I thought this article was somehow related to Bitcoin.

Well, that reminded. Now the question is: can you put Bitcoin in this model?

It seems to me that Bitcoin is very much like RTGS. There is no accounting for debt, (obviously) there are no correspondent relations between banks, and all settlements are gross, completed.

However, the “traditional” financial landscape is interesting in that most retail transactions today are not carried out through the RTGS system. For example, direct electronic payments between UK residents are made through the FPS expedited payment system. Faster Payments system], which sets off counterclaims several times a day, not instantly. Why is that? I would say because, first of all, FPS is (almost) free, while the cost of payments in the CHAPS system is 25 pounds. Many customers would probably use RTGS if it were just as convenient and cheap.

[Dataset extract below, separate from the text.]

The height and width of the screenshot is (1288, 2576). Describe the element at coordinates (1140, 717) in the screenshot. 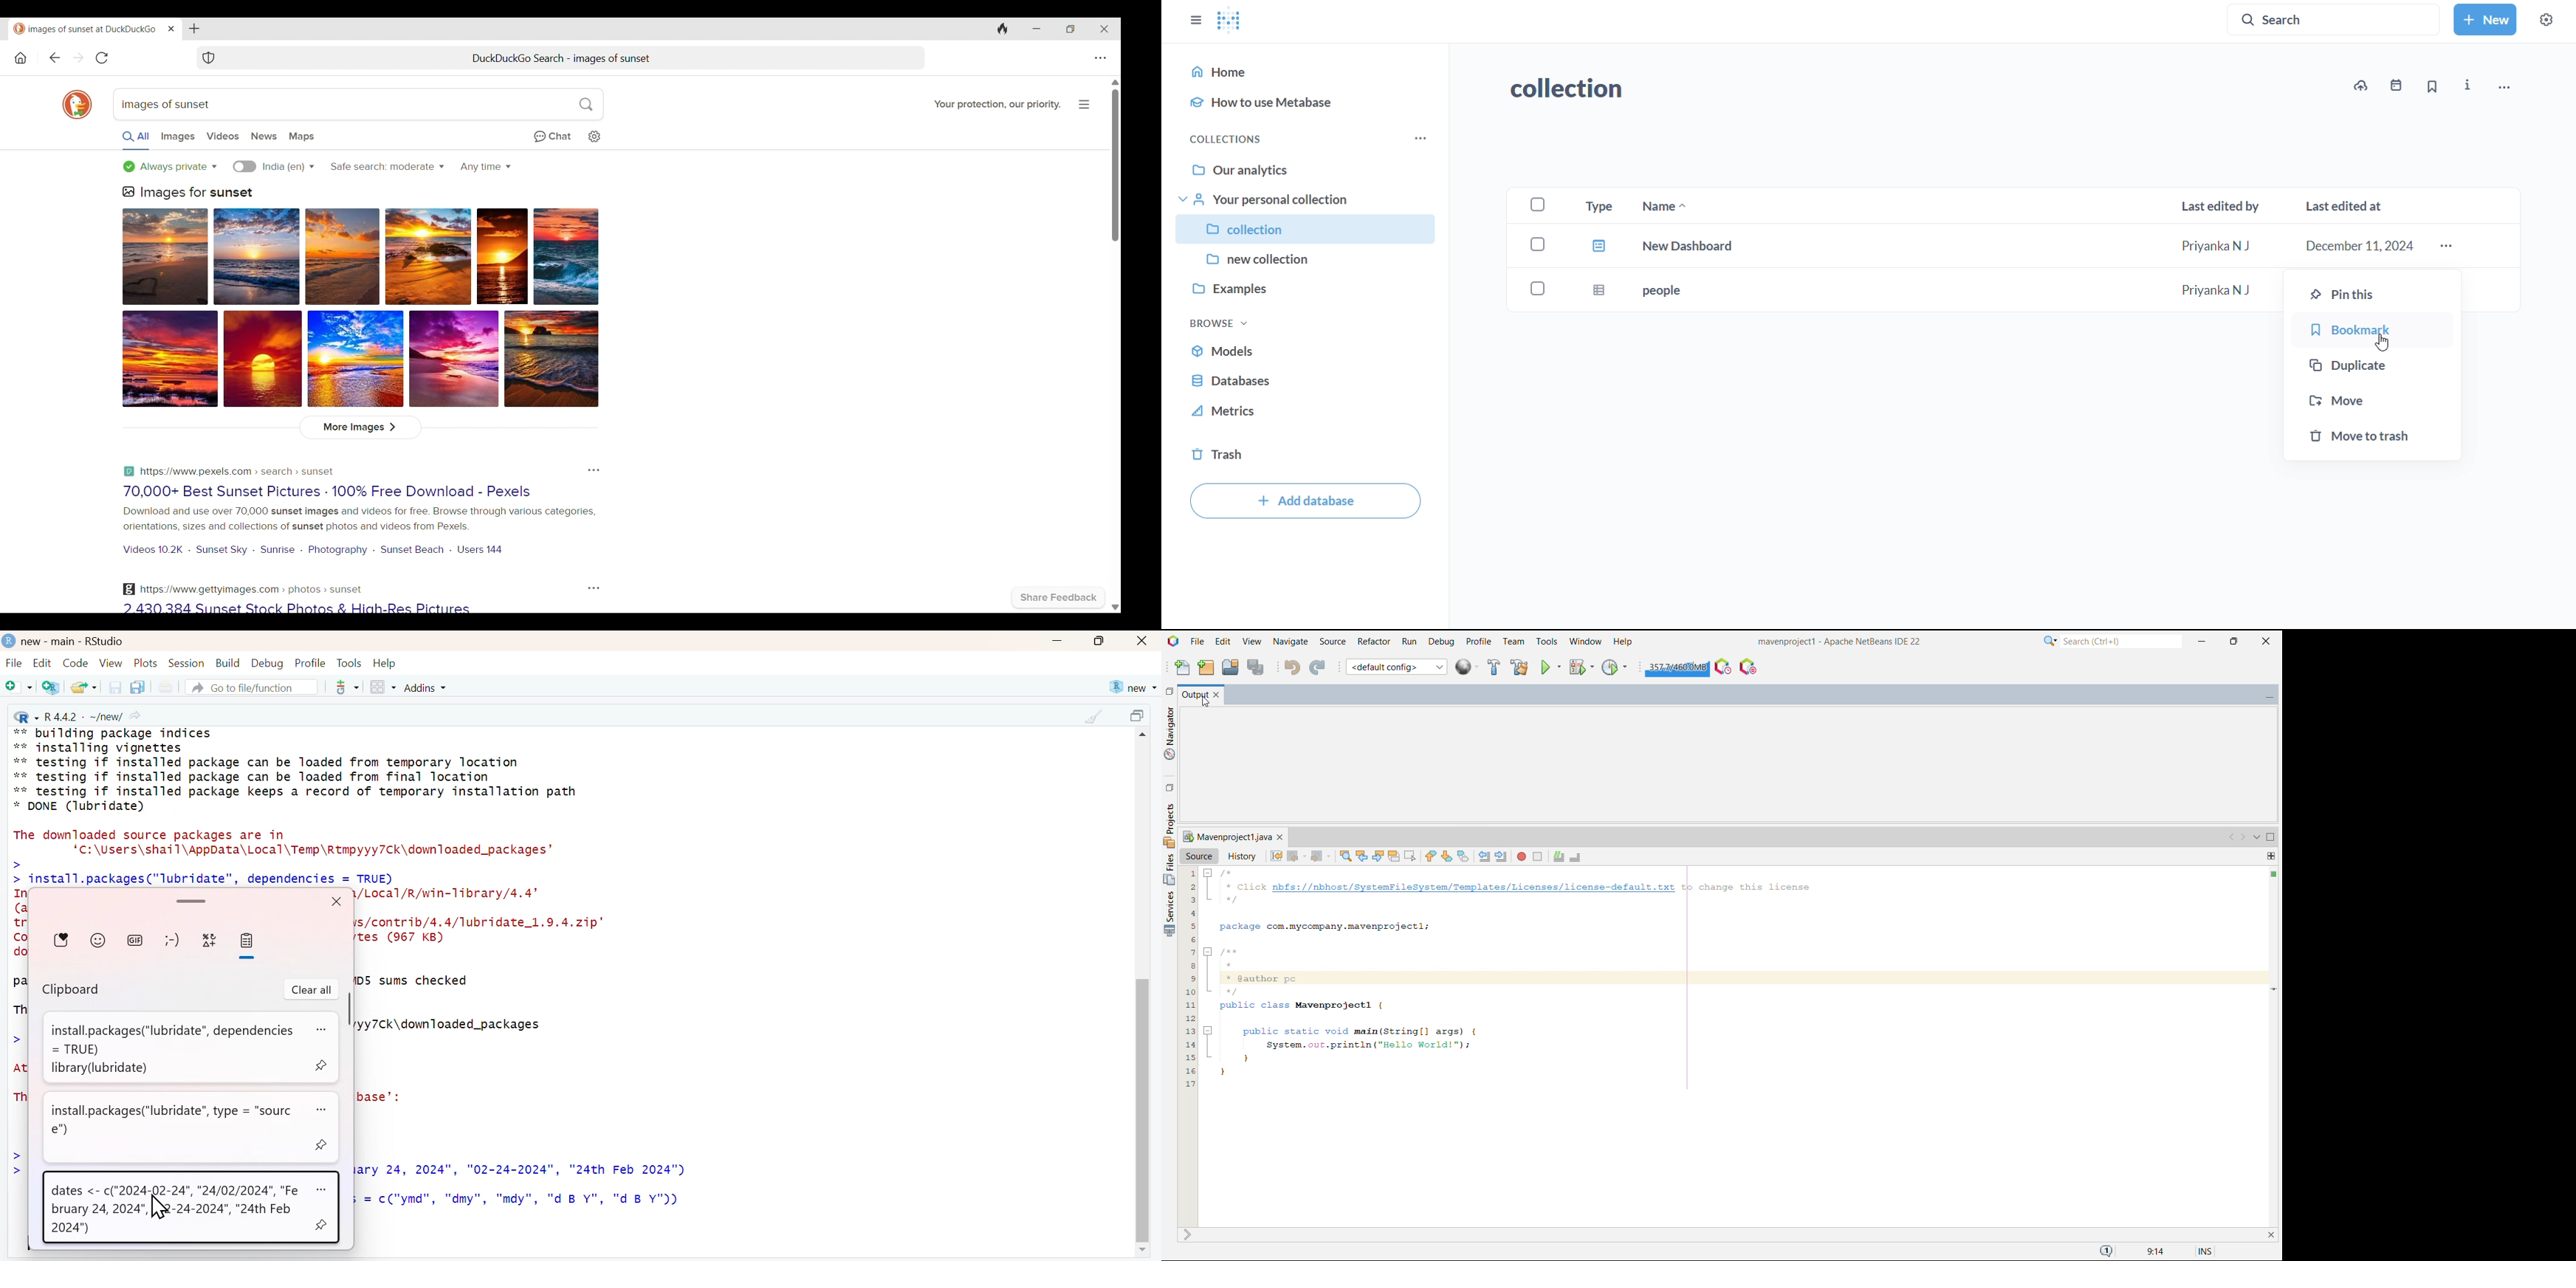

Therefore, my unanswered question is: will the Bitcoin payment system remain just like the traditional RTGS, which carries out only the most significant transfers? Or will changes in the core network (block size restrictions, channels for micropayments, etc.) occur and will occur rather quickly with increasing transaction volumes, allowing the system to remain available for both more significant and less significant payments?

It seems to me that the question still remains open: I’m sure that Bitcoin will change the world, but at the same time I’m not so sure that we will live in a world where every transaction made using the Bitcoin network will “pass” through the Blockchain base.